Problem background
Imagine this problem. You have a water molecule which is in contact with other molecules (if the contact is a hydrogen bond, there can be 4 other molecules around my water). Like in the following picture (A, B, C, D are some other atoms and dots mean the contact).
A B
. .
O
/ \
H H
. .
C D
I have the information about all the dots and I need to eliminate the water in the center and create records describing contacts of A-C, A-D, A-B, B-C, B-D, and C-D.
Database structure
Currently, I have the following structure in the database:
Table atoms:
"id" integer PRIMARY KEY,
"amino" char(3) NOT NULL, (HOH for water or other value)
other columns identifying the atom
Table contacts:
"acceptor_id" integer NOT NULL, (the atom near to my hydrogen, here C or D)
"donor_id" integer NOT NULL, (here A or B)
"directness" char(1) NOT NULL, (this should be D for direct and W for water-mediated)
other columns about the contact, such as the distance
Current solution (insufficient)
Now, I'm going through all the contacts which have donor.amino = "HOH". In this sample case, this would select contacts from C and D. For each of these selected contacts, I look up contacts having the same acceptor_id as is the donor_id in the currently selected contact. From this information, I create the new contact. At the end, I delete all contacts to or from HOH.

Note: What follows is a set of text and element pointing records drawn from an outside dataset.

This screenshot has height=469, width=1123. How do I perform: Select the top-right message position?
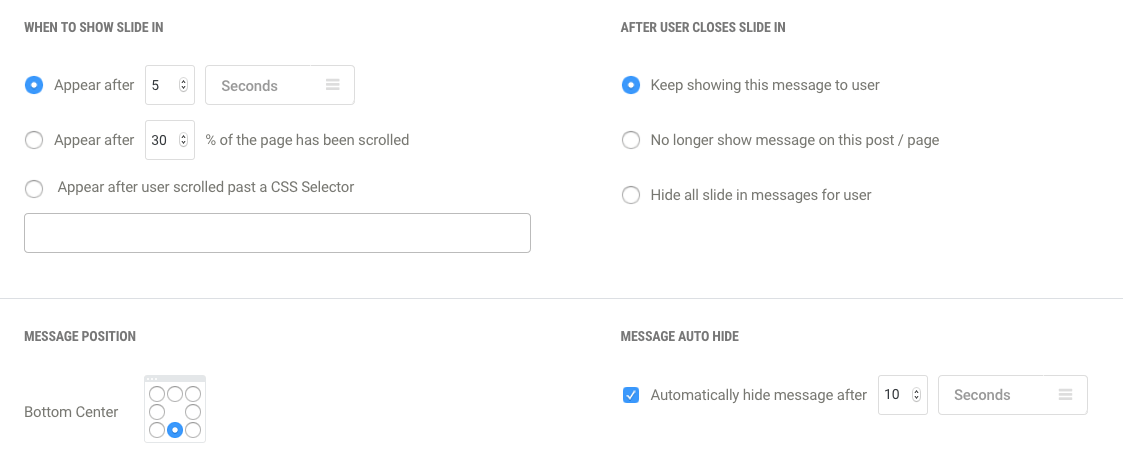click(x=193, y=394)
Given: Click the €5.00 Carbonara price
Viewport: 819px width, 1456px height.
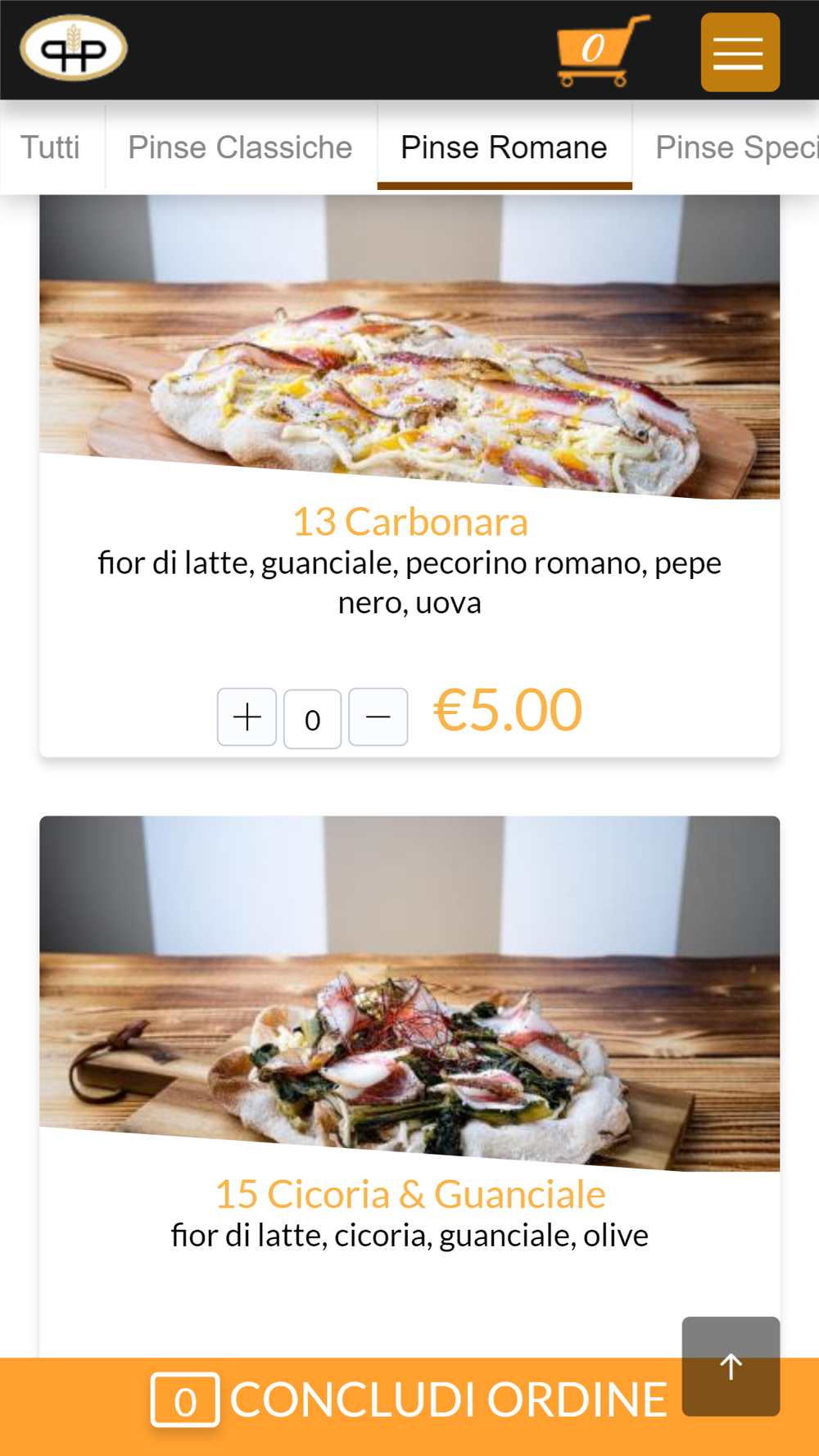Looking at the screenshot, I should pyautogui.click(x=508, y=710).
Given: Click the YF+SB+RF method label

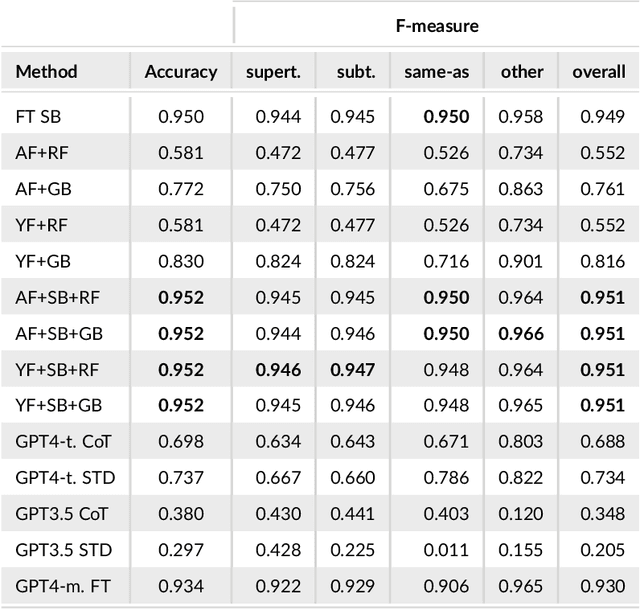Looking at the screenshot, I should point(59,369).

This way, I am obviously unable to create C-D and A-B contacts (the other 4 are OK).
If I try a similar approach - trying to find two contacts having the same donor_id, I end up with duplicate contacts (C-D and D-C).
Is there a simple way to retrieve all six contacts without duplicates?
I'm dreaming about some one page long SQL query which retrievs just these six wanted rows. :-)
It is preferable to conserve information about who is donor where possible, but not strictly necessary.
Big thanks to all of you who read this question to this point.